Speech recognition and synthesis
Speech recognition and synthesis are core technologies in the construction of a fully functional Companion. Speech is the most natural way for human being to communicate and receive information, and is far easier to use than keyboards or other computer input devices. Text to Speech or Speech Synthesis is extremely successful (although there remain many issues associated with making the speech sound more natural and conveying appropriate emotions). Speech recognition in contrast still faces substantial technical challenges.
Speech synthesis underwent a dramatic change of paradigm just a few years ago. Based on the concatenation of speech segments directly extracted from the natural voice of a speaker, it embeds acoustic-phonetic knowledge into the acoustic units themselves. Current synthesised voices sound extremely natural and the major research challenge lies in increasing the appropriacy of the prosodic structure associated with the speech output and modelling emotions in a convincing manner.
Speech recognition has been very successful in restricted domains, either where there is a limited vocabulary (eg train booking services on the telephone) or where the system can be trained for a specific speaker (eg the Dragon dictation products from Nuance). Within these limits its accuracy as a technology can be very high but outside of these conditions, accuracy can fall substantially.

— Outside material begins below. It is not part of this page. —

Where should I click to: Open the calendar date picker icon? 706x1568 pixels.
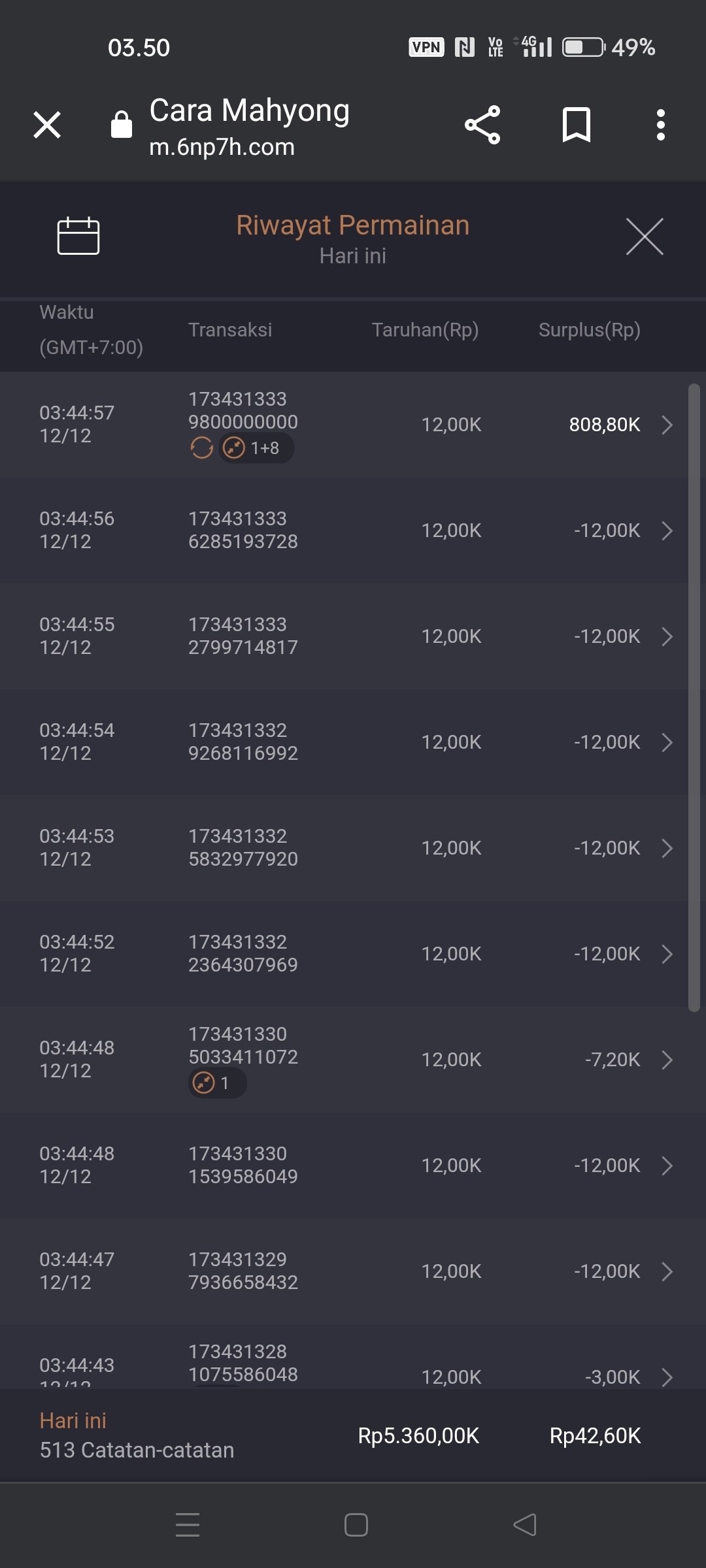tap(78, 235)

"Within Companions, our objective is to integrate the components of the dialogue system, user models and knowledge representation so as to improve speech recognition accuracy"

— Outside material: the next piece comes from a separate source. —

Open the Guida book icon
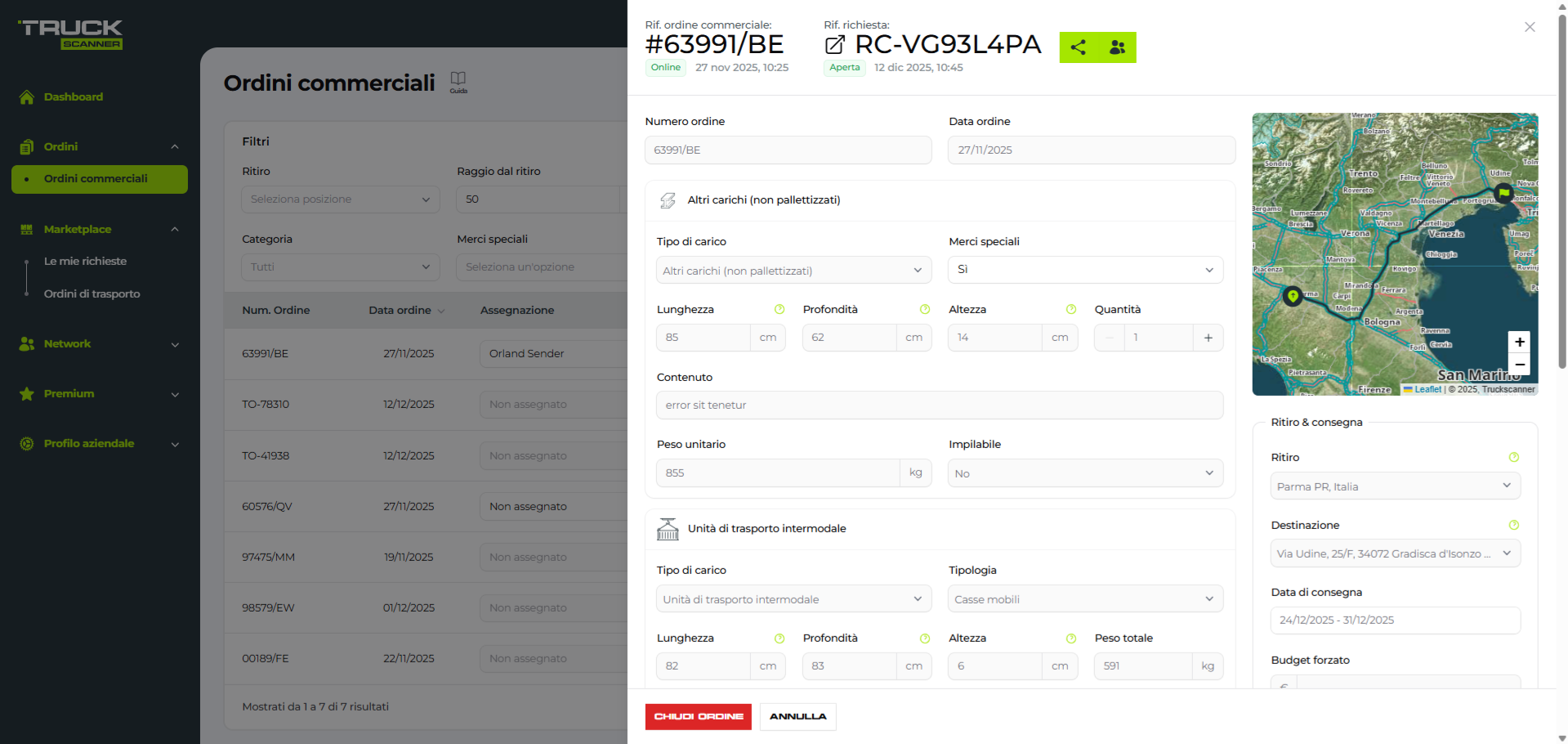 [x=458, y=79]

The issue of speech errors
Some implementations of the Companions agents over the Internet will be based on written dialogue and will therefore not be dependent on the performance of speech recognition systems. Others, in particular for handheld or mobile systems, are likely to be implemented mostly as spoken dialogue systems, and their overall performance is likely to be affected by speech recognition accuracy.

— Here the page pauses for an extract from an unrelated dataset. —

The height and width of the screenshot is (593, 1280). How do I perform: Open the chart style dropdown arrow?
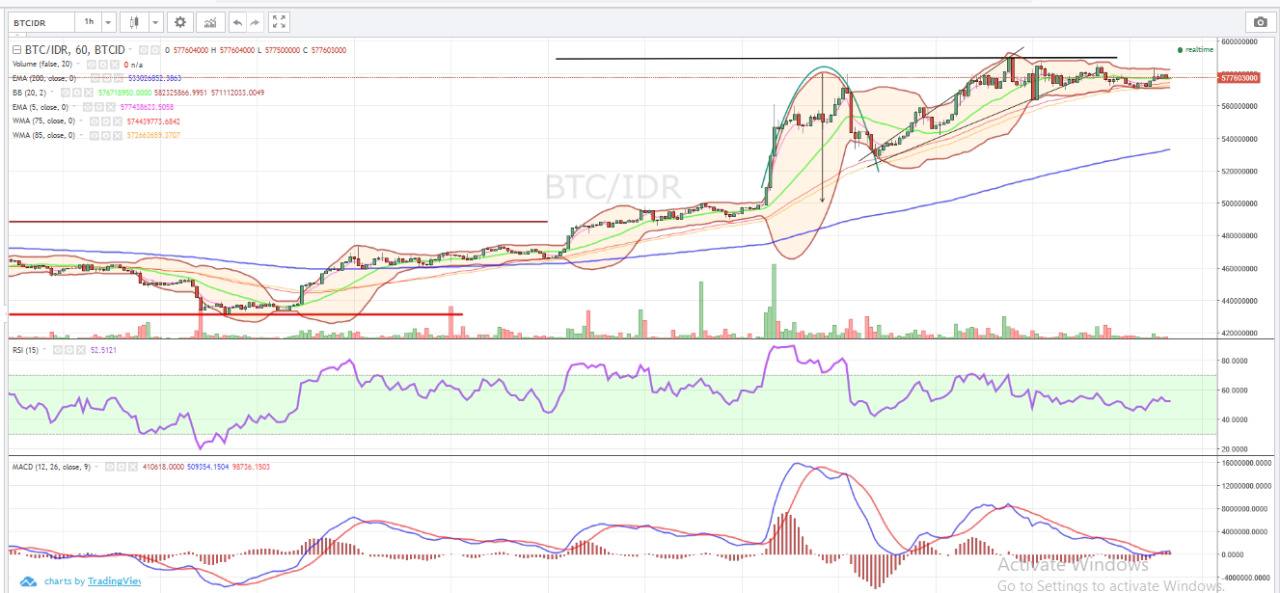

It has been established that speech recognition (SR) accuracy tends to degrade from controlled pronunciation (e.g. during dictation) to natural conversations (Oviatt 2000), and this could affect Companions, despite the progress of state-of-the-art ASR performance. However, as demonstrated since the late 90s by France Telecom R&D laboratories with the Artimis system (Sadek 1999), the overall performance of a dialogue system can be far superior to that of its speech recognition layer.
It is now accepted that, for systems that aim at utterance understanding, Word Error Rate (WER) is not the most appropriate metric. Boros et al. (1996) introduced the notion of 'concept accuracy' to describe the semantic impact of SR errors. However this measures the impact on the processing of an isolated utterance and as such does not constitute a proper dialogue metric.
Glass et al. (2000) have introduced metrics aiming at characterising dialogue performance. Query Density (QD) measures how effectively the user can transmit information to the system by quantifying the number of new concepts introduced per user query. In the present context it could be relevant to extend this metric from its original information-seeking dialogue formulation to multiple dialogue genres. Concept Efficiency (CE) is a measure of understanding through dialogue, in the form of the average number of dialogue turns required for each concept to be understood by the system.
Ultimately however, in Companions the issue of speech recognition accuracy has to be considered in the integrated context of ECA rather than through ASR benchmarks only.
- Oviatt, S.L. (2000) Taming Speech Recognition Errors Within a Multimodal Interface. Communications of the ACM 43:45-51 (special issue on Conversational Interfaces).
- Sadek, D. (1999) Design considerations on dialogue systems: from theory to technology - the case of Artimis. Proceedings of the ESCA Workshop on Interactive Dialogue in Multimodal Systems (Kloster Irsee: Germany), pp. 173-187.
- Boros, M., Wieland, E., Gallwitz, F., Gorz, G., Hanrieder, G. and Niemann, H. (1996) Toward understanding spontaneous speech: Word accuracy vs. semantic accuracy. Proceedings of the International Conference on Spoken Language Processing (ICSLP) 1996, pp. 1005 - 1008.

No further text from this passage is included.